Assignment 3. Due: Wednesday, February 21.

1. Prove that an integral domain which is an Artinian ring is a field.

2. This question is embarassingly wrong, so please ignore it in your re-writing of the assignment. Let $R$ be an $F$-algebra equipped with a linear functional $${\rm T}: R \rightarrow F$$ for which the bilinear pairing $$ \langle \ , \ \rangle: R\times R \rightarrow F, \qquad \langle a,b\rangle := T(ab)$$ is both symmetric and non-degenerate. Show that $R$ is isomorphic to its opposite algebra $R^{\rm op}$.

3. This old question 3 is not terribly interesting since it is based on a false premise: By exhibiting an appropriate function $T$ as in the previous question, show that the matrix algebra $M_n(F)$ over a field $F$, and the ring ${\mathbb R}[i,j,k]$ of Hamilton quaternions, are both isomorphic to their opposite algebras. I propose replacing it with the following question: Let $G$ be a finite group and $F$ a field. Show that the group algebra $F[G]$ over $F$ is isomorphic to its opposite algebra.

4. Give an example of a ring $R$ which is not isomorphic to its opposite ring. We gave an example of such a ring $R$ in class. Try to produce an example where $R$ is an $F$-algebra.

5. Those who produced an assignment did decently on this, but, it would be worth writing up your solution in a more elegant way by using the universal propert defining the algebra tensor product. Let $A$ be a finite-dimensional associative $F$-algebra and let $E$ be a field extension of $F$. Show that the tensor product $E \otimes A$ of $F$-vector spaces has a natural structure of an $E$-algebra, for which there are natural identifications $$ {\rm Hom}_{E-{\rm alg}}(E\otimes A, R) = {\rm Hom}_{F-{\rm alg}}(A,R),$$ for all $E$-algebras $R$. (In categorical language, the functor $A \mapsto E\otimes A$ from the category of $F$-algebras to the category of $E$-algebras is the adjoint functor of the "forgetful functor" from $E$-algebras to $F$-algebras which sends an $E$-algebra to its underlying $F$-algebra.)

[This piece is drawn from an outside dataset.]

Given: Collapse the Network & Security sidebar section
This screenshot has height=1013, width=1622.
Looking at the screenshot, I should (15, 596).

6. This question does not need to be rewritten. Let $H$ be the ${\mathbb R}$-algebra of Hamilton quaternions over ${\mathbb R}$. With notations as in the previous question, show that $\mathbb C \otimes H$ is isomorphic to the matrix algebra $M_2(\mathbb C)$ over $\mathbb C$.

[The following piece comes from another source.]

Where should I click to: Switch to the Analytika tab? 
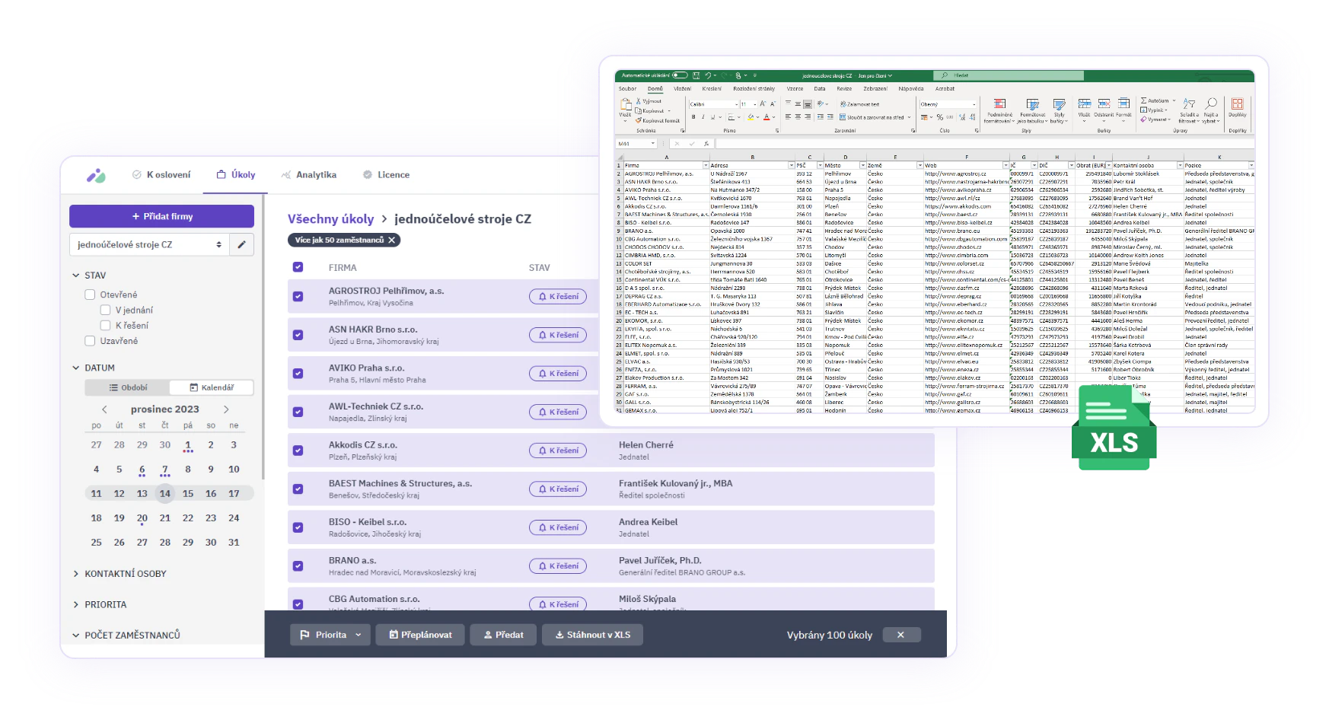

7. Let $D_8$ be the dihedral group of order $8$ and let $Q$ be the quaternion group of order $8$. Show that the group rings $\mathbb C[D_8]$ and $\mathbb C[Q]$ are isomorphic, but that the group rings with rational coefficients are not isomorphic for these two groups.

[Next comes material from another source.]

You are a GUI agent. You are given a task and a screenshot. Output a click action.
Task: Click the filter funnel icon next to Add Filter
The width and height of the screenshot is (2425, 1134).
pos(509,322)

8. Let $F$ be a field of characteristic not equal to $2$, and let $R$ be a non-commutative four-dimensional division algebra over $F$.

(a) Show that $R$ contains a quadratic extension $K$ of $F$, and an element $w$ satisfying $w a = a' w$, for all $a\in K$, where $a\mapsto a'$ is the non-trivial involution in ${\rm Gal}(K/F)$.

(b) Show that $w^2$ belongs to $F^\times$ and is not the norm of an element of $K$.

(c) Show that the datum of $K$ and $w^2\in F^\times$ determines the isomorphism type of $R$ completely.

9. With notations as in the previous question, show that the set of isomorphism classes of non-commutative four-dimensional division algebras over $F$ containing a given quadratic extension $K/F$ is in bijection with the non-identity elements of the group $F^\times/N$ where $N$ denotes the group of norms of non-zero elements of $K$.

10. Show that there are infinitely many pairwise non-isomorphic division algebras over ${\mathbb Q}$.